[Extrait à lire]
------
Le London Jewish Cultural Centre a présenté l'exposition The Eichmann Trial & Its Impact (15 mai-19 juin 2014).


Le 25 novembre 2014, la maison de vente aux enchères Kedem a procédé à la vente de documents sur le procès d'Eichmann trouvés début 2014 dans une benne à ordures de Jérusalem. Ces archives appartenaient à Tzvi Terlo, décédé en 2010, avocat qui faisait partie de l'accusation lors de ce procès et conseiller juridique de l'armée israélienne après la guerre des Six-jours. 



Le 9 juin 2016 à 19 h 30, le Mémorial de la Shoah proposa la conférence Les Juifs d’Orient, Israël et la Shoah. Une rencontre à l’occasion de la parution de « Les Juifs d’Orient, Israël et la Shoah », de Hanna Yablonka, coéd. Calmann-Lévy/Mémorial de la Shoah, 2016. "En Israël, la Shoah donne lieu à des commémorations qui ne rassemblent au commencement que la communauté ashkénaze. Or, au cours des 25 premières années de l’État, arrivent en Israël près de 800 000 Juifs venus des pays arabes, qui ont d’emblée le sentiment d’être écartés de cette histoire. Ce qui va en faire une mémoire israélienne, c’est la prise de conscience d’une fracture ethnique du pays, et le choc du procès Eichmann". En présence de Hanna Yablonka, historienne, université Ben Gourion du Néguev, et de Denis Charbit, professeur de science politique, Université ouverte d’Israël. Animation de Georges Bensoussan, responsable éditorial, Mémorial de la Shoah.
------
[Votre consigne]
Dites si chacune des affirmations suivantes concorde avec l'extrait sur le procès Eichmann, en répondant par oui ou non et en citant les mots décisifs du texte. 1. Les documents vendus par Kedem avaient été trouvés dans une benne à ordures de Jérusalem. 2. Tzvi Terlo était avocat de la défense lors du procès. 3. La conférence du Mémorial de la Shoah était animée par Denis Charbit.
------
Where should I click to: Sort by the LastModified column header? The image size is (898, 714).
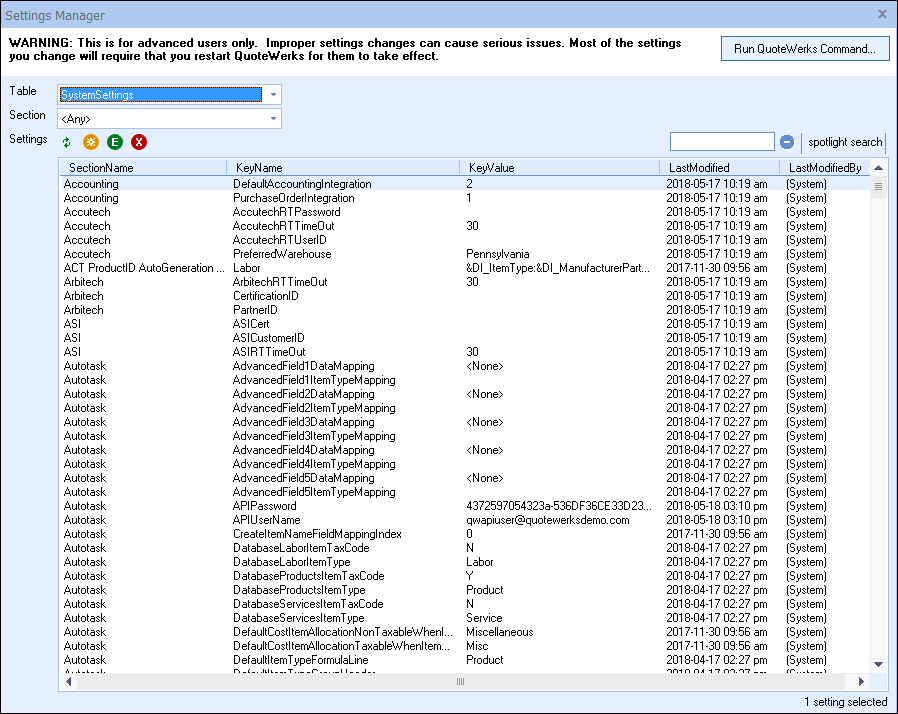click(x=700, y=168)
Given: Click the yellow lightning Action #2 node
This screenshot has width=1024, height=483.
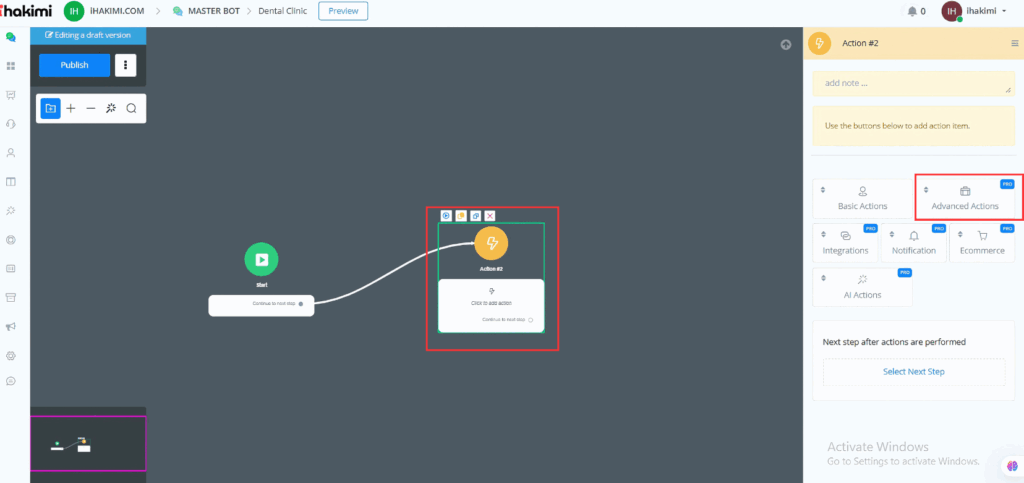Looking at the screenshot, I should [491, 243].
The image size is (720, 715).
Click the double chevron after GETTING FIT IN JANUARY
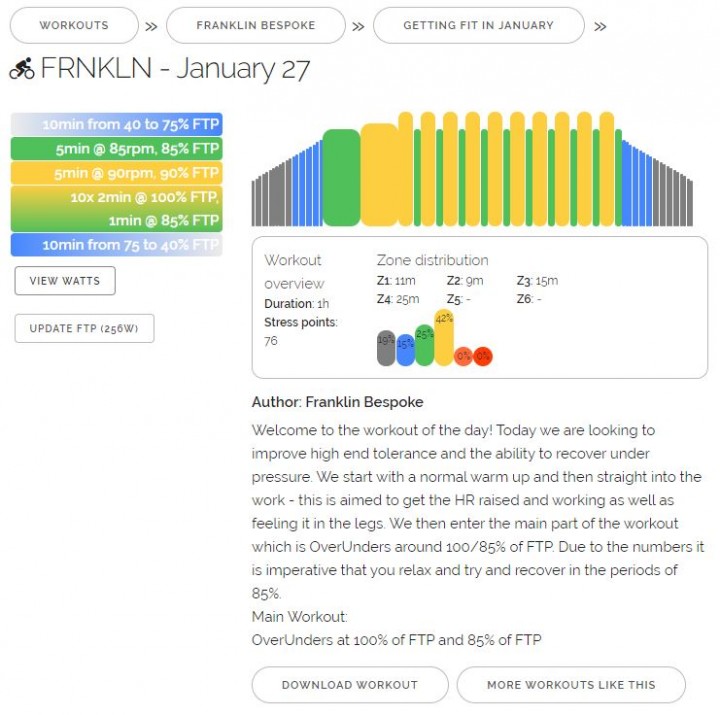pos(600,27)
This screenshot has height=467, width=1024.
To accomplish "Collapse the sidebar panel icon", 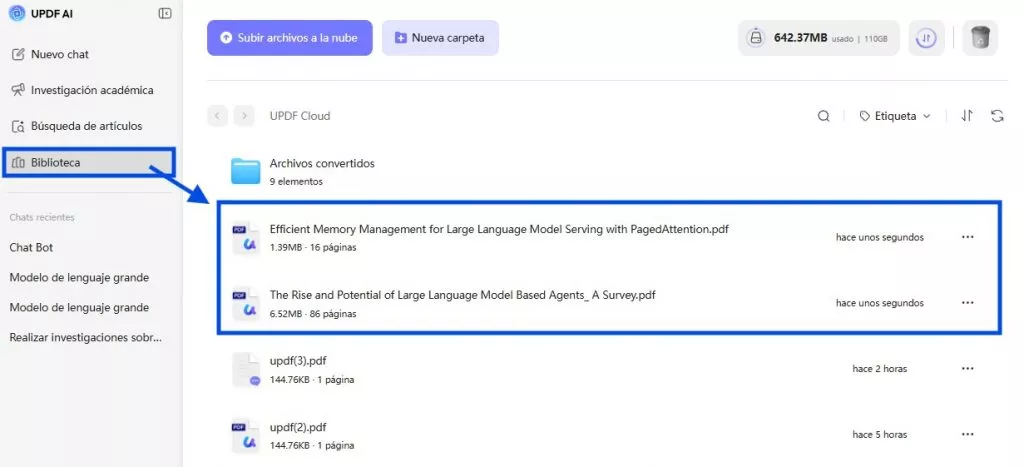I will coord(165,13).
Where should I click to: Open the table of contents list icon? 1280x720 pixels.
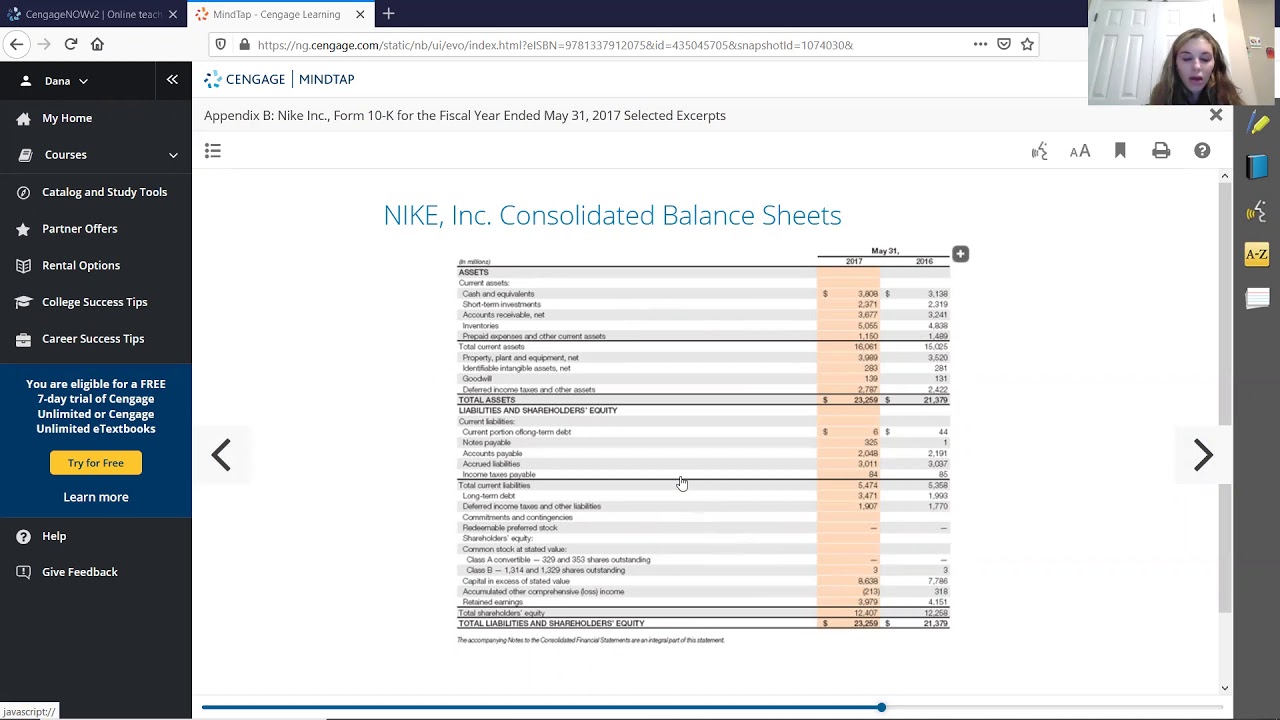click(x=213, y=151)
------
[Réponse finale]
1. Oui : « trouvés début 2014 dans une benne à ordures de Jérusalem »
2. Non : « avocat qui faisait partie de l'accusation lors de ce procès »
3. Non : « Animation de Georges Bensoussan »